This README file (version 1) was generated on 2025-01-16 by the dataset authors


GENERAL INFORMATION
1. Title of dataset: Original and processed dataset of Batavia and Sarga woven fabric images
2. Autorship

Name: Beatriz Gil Arroyo
Institution:  Grupo de Inteligencia Computacional Aplicada (GICAP), Departamento de Digitalización, Universidad de Burgos
Email: bgarroyo@ubu.es
ORCID: https://orcid.org/0009-0009-8499-093X

Name: Nuria Velasco-Pérez
Institution: Grupo de Inteligencia Computacional Aplicada (GICAP), Departamento de Digitalización, Universidad de Burgos
Email: nuriavp@ubu.es
ORCID: https://orcid.org/0009-0008-2988-757X

Name: Nuño Basurto
Institution: Grupo de Inteligencia Computacional Aplicada (GICAP), Departamento de Digitalización, Universidad de Burgos
Email: nbasurto@ubu.es
ORCID: https://orcid.org/0000-0001-7289-4689

Name: Juan Marcos Sanz
Institution: Textil Santanderina N-634, km 43 Cabezón de la Sal, 39500, Spain
Email: juanmarcos@tsanta.es
ORCID: https://orcid.org/0000-0002-2024-9909

Name: Angel Arroyo
Institution:  Grupo de Inteligencia Computacional Aplicada (GICAP), Departamento de Digitalización, Universidad de Burgos
email:aarroyop@ubu.es 
ORCID:https://orcid.org/0000-0002-1614-9075

Name: Daniel Urda
Institution:  Grupo de Inteligencia Computacional Aplicada (GICAP), Departamento de Digitalización, Universidad de Burgos
email:durda@ubu.es 
ORCID:https://orcid.org/0000-0003-2662-798X

Name: Álvaro Herrero
Institution: Grupo de Inteligencia Computacional Aplicada (GICAP), Departamento de Digitalización, Universidad de Burgos
Email: ahcosio@ubu.es
ORCID: https://orcid.org/0000-0002-2444-5384

DESCRIPTION
-----------
1. Dataset language
English

2. Abstract
The dataset contains images of Batavia and Sarga woven fabrics. It is designed for training AI models for defect detection and quality assessment.

3. Keywords
Textile defect detection, Fabric quality control Industry 4.0, Deep Learning in manufacturing, Convolutional neural networks, Image analysis and classification.

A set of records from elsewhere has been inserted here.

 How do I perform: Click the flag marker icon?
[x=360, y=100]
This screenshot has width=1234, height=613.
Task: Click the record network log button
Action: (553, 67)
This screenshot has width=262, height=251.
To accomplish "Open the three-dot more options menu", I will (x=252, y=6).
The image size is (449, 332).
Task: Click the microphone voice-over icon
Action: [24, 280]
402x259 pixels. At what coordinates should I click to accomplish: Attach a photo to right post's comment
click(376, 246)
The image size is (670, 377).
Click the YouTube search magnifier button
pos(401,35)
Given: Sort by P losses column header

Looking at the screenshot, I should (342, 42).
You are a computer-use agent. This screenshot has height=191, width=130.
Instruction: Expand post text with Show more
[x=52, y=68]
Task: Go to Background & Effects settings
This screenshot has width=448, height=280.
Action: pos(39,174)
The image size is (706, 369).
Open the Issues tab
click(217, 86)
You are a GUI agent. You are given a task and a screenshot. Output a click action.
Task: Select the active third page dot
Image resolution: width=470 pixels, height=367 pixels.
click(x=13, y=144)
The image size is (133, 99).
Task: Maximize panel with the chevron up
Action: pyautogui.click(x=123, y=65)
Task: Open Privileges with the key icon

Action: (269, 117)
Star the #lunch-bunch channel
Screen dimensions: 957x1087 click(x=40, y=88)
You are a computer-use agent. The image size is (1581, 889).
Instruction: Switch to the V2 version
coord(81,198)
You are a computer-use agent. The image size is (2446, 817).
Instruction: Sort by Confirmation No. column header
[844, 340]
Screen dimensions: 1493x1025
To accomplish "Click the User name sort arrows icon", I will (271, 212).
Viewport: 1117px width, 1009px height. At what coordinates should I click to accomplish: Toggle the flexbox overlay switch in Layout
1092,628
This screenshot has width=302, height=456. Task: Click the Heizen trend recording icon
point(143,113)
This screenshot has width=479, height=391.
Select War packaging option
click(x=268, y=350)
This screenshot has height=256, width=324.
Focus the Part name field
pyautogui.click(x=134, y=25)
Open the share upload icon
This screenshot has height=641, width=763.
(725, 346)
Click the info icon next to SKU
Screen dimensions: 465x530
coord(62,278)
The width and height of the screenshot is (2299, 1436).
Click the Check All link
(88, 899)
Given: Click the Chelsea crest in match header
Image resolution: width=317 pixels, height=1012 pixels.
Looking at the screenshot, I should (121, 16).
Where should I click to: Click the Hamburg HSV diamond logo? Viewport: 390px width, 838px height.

4. Date of data collection
November, 2022

5. Date of dataset publication
January, 2025

6. Funding
The funding for this project was provided by the DECENT (Deep Learning for automatic Textile Inspection) initiative under the DIH-World 2nd Open Call framework. The authors express their gratitude to INADE for their collaboration in acquiring the images.

7. Geographic location/s of data collection
Textil Santanderina N-634, km 43 Cabezón de la Sal, 39500, Spain


ACCESS INFORMATION
------------------
1. Dataset Creative Commons License

2. Dataset DOI

3. Related publication
(Work in process)


METHODOLOGICAL INFORMATION
--------------------------
Textil Santanderina has equipped its facility with a Basler raL camera featuring the Awaiba DR-12k-3.5 CMOS sensor, capable of delivering 8 kHz at a resolution of 12k. Operating within the VIS-NIR bandwidth, the camera is equipped with Basler proprietary optics, enabling a resolution of 10 px/mm. For uniform illumination, a LED array emitting at 850nm, spanning a field of 15mm x1510mm and comprising 360 infrared (IR) 850nm LEDs, is positioned 20 cm above the fabric at a 15º angle of incidence. This infrared (IR) illumination ensures compatibility with existing D65 standard illuminating systems for visual inspection. The camera is synchronized with the fabric using a 10-bit inductive encoder to ensure high precision (<1/10 mm) positioning. Lighting conditions, setup geometry, optics, and CMOS sensor specifications have been carefully chosen to meet additional requirements for defect inspection, including fabric width, batch length, and inspection speed, among others.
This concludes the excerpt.